----- VORLIEGENDER TEXT -----

Bildschirmfoto 2022 07 19 um 00.20.41Der reichste Mann in Asien kauft den Haifaer Hafen

Jacques Ungar

Tel Aviv (Weltexpresso) - Der Industrielle Gautham Adani, ein Milliardär und ein enger Freund des indischen Premierministers Narendra Modi, kaufte dieser Tage für 4,1 Milliarden Schekel einen Mehrheitsanteil am Haifaer Hafen. Könnte dieser Deal zu einer Bahnverbindung nach Jordanien führen?

Als Teil von US-Präsident Joe Bidens kürzlichem Israelbesuch fand ein präzedenzloser diplomatisch-strategischer Gipfel statt. Biden, Israels Premierminister Yair Lapid, Mohammed bin Zayed, der Herrscher der Vereinigten Arabischen Emirate (VAE) und Indiens Premierminister Narendra Modi trafen sich virtuell unter der Aegide der neu gegründeten, von den USA errichteten Gruppe 1202. Ziel ist die Steigerung der unternehmerischen Kooperation zwischen den vier Staaten.

Nachdem die vier Führer die Begrenzungen des Zooms überwunden hatten und die Notwendigkeit der gemeinsamen Investitionen in Infrastruktur. Gesundheit und Nahrungsmittelsicherheit diskutierten, hatte die neue Allianz anscheinend bereits begonnen, Früchte zu tragen.

Das Gautham Adani gehörende Infrastruktur-Imperium, wurde zum Gewinner der Bewegung zur Privatisierung des staatlichen Haifaer Hafens, zusammen mit der israelischen Gesellschaft Gadot Chemical Terminals. Vorausgegangen sind immense Druckversuche der USA auf die Chinesen, kein Angebot zu unterbreiten. Die Emirate hatten sich im letzten Augenblick zurückgezogen.  Adani ist ein enger Freund Modis und die reichste Person in Asien.
Adani offerierte eher aussergewöhnliche 4,1 Milliarden Schekel (1,18 Milliarden Dollar) für den Hafen – 56 Prozent mehr als der zweitgrösste Anbieter. Das ist ein viel höherer Preis als die Regierung zuerst vermutet hatte. Die Preis-Verdienstratio betrug 18 (ungefähr berechnet, basierend auf dem Durchschnitt der letzten drei Jahre). Es wäre als ob Adani sagen würde: «Geh zur Seite, das ist ein strategischer Kauf, und für uns ist der Preis weniger wichtig».
Wenn lokale Gruppe, die sich  um den Hafen bewarben, den Preis vernahmen, den Adani Ports offeriert hatten, zogen sie sich alle effektiv zurück. «Bei einer derartigen Kluft müssen Sie verstehen, dass es sich um ein ganz anderes Ballspiel handelt. Es ist sinnlos, gegen einen Spieler anzutreten, für den die Aktiva eine strategische Investition sind», sagte eine Person, die eng zu einem der rivalisierenden Anbieter stand.

----- DATENAUSZÜGE -----

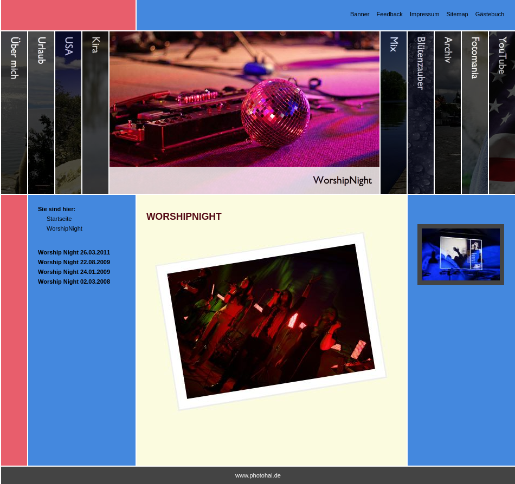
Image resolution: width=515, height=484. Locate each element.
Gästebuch (489, 14)
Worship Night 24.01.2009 (74, 272)
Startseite (59, 218)
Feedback (390, 14)
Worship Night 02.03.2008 (74, 281)
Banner (359, 14)
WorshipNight (64, 228)
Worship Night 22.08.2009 (74, 262)
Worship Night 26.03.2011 (74, 252)
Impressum (424, 14)
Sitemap (457, 14)
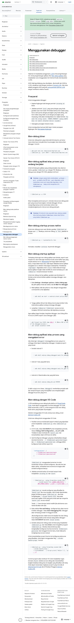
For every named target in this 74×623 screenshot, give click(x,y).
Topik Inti (42, 44)
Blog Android (44, 599)
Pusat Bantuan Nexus (63, 600)
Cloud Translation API (40, 37)
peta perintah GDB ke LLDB (56, 87)
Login (69, 2)
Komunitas (38, 617)
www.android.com (63, 603)
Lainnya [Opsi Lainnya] (61, 10)
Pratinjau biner (28, 601)
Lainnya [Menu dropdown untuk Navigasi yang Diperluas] (17, 2)
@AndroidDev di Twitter (47, 596)
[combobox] (39, 2)
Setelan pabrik (28, 604)
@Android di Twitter (46, 593)
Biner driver (28, 607)
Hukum (45, 617)
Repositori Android (30, 593)
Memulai (18, 10)
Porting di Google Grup (47, 609)
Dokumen (35, 44)
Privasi (55, 617)
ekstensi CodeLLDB (34, 415)
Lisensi (50, 617)
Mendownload (28, 599)
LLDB (52, 74)
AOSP (29, 44)
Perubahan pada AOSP (56, 25)
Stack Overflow (62, 608)
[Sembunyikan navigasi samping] (20, 620)
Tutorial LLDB (57, 85)
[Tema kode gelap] (65, 149)
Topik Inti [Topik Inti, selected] (39, 10)
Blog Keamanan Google (47, 601)
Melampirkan (45, 262)
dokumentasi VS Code (34, 567)
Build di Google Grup (46, 607)
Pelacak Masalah (62, 611)
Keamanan (28, 10)
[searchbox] (11, 16)
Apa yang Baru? (6, 10)
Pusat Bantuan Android (64, 595)
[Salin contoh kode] (67, 149)
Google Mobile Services (64, 606)
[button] (10, 26)
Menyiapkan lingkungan (44, 129)
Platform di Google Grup (47, 604)
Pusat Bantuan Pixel (63, 598)
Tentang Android (29, 617)
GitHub (26, 609)
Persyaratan (28, 596)
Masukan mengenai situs (32, 620)
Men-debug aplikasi (57, 76)
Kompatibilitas (50, 10)
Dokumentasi (7, 6)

-----

• AUFGABEN:
1) Nenne alle Personen, die laut dem Artikel über den Haifaer Hafen an dem virtuellen Gipfel teilnahmen.
2) Gib aus dem Artikel über den Haifaer Hafen den Abschnitt von „Das Gautham Adani“ bis „Person in Asien.“ wortgetreu aus.
Die Daten stammen aus einer anderen Quelle als der Artikel.

• LÖSUNGEN JE AUFGABE:
1) Joe Biden, Yair Lapid, Mohammed bin Zayed, Narendra Modi

2)
Das Gautham Adani gehörende Infrastruktur-Imperium, wurde zum Gewinner der Bewegung zur Privatisierung des staatlichen Haifaer Hafens, zusammen mit der israelischen Gesellschaft Gadot Chemical Terminals. Vorausgegangen sind immense Druckversuche der USA auf die Chinesen, kein Angebot zu unterbreiten. Die Emirate hatten sich im letzten Augenblick zurückgezogen.  Adani ist ein enger Freund Modis und die reichste Person in Asien.